Copy all records exactly; omit pictures.

(Data excerpts Opens)

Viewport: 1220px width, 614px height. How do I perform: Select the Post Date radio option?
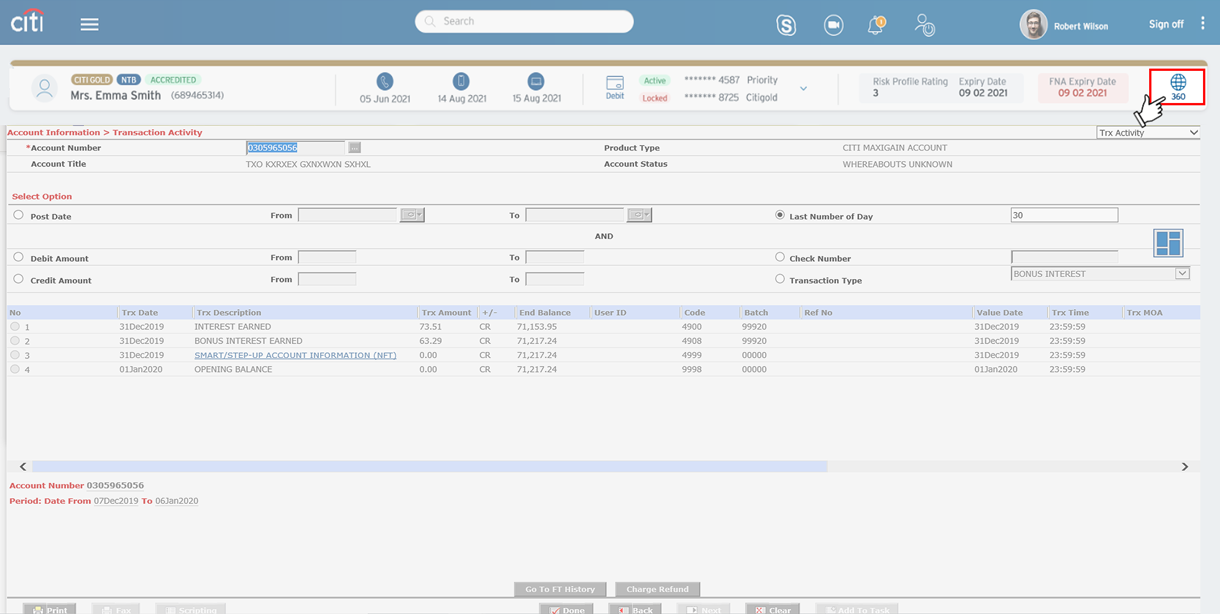click(x=18, y=215)
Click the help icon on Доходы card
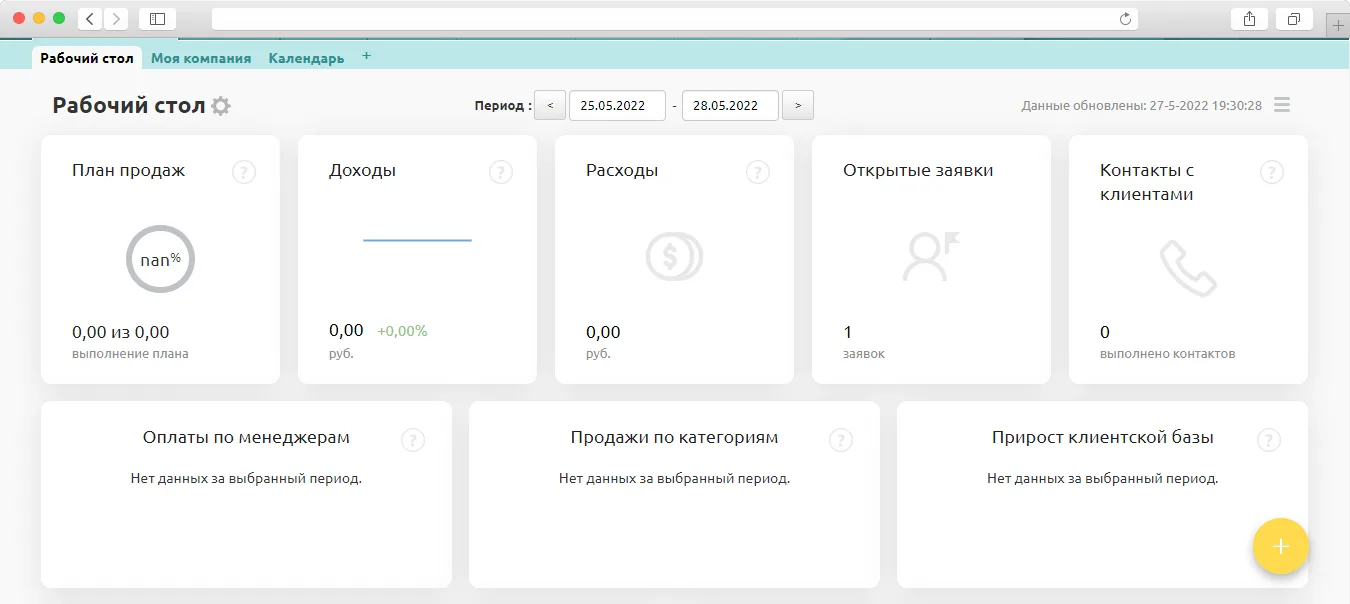 tap(501, 172)
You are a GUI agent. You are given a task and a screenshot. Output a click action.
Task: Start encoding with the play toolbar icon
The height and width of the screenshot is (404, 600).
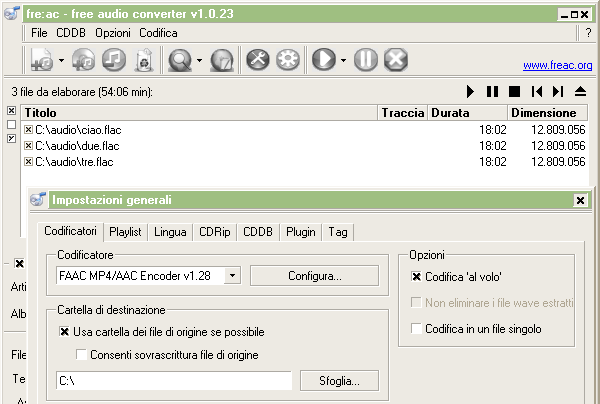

(Data excerpts Closes)

*Task answer*.
Viewport: 1220px width, 614px height. How do I perform: Select the Post Date radio option?
click(x=18, y=215)
Click the help icon on Доходы card
 tap(501, 172)
You are a GUI agent. You are given a task and a screenshot. Output a click action.
Task: Start encoding with the play toolbar icon
The height and width of the screenshot is (404, 600).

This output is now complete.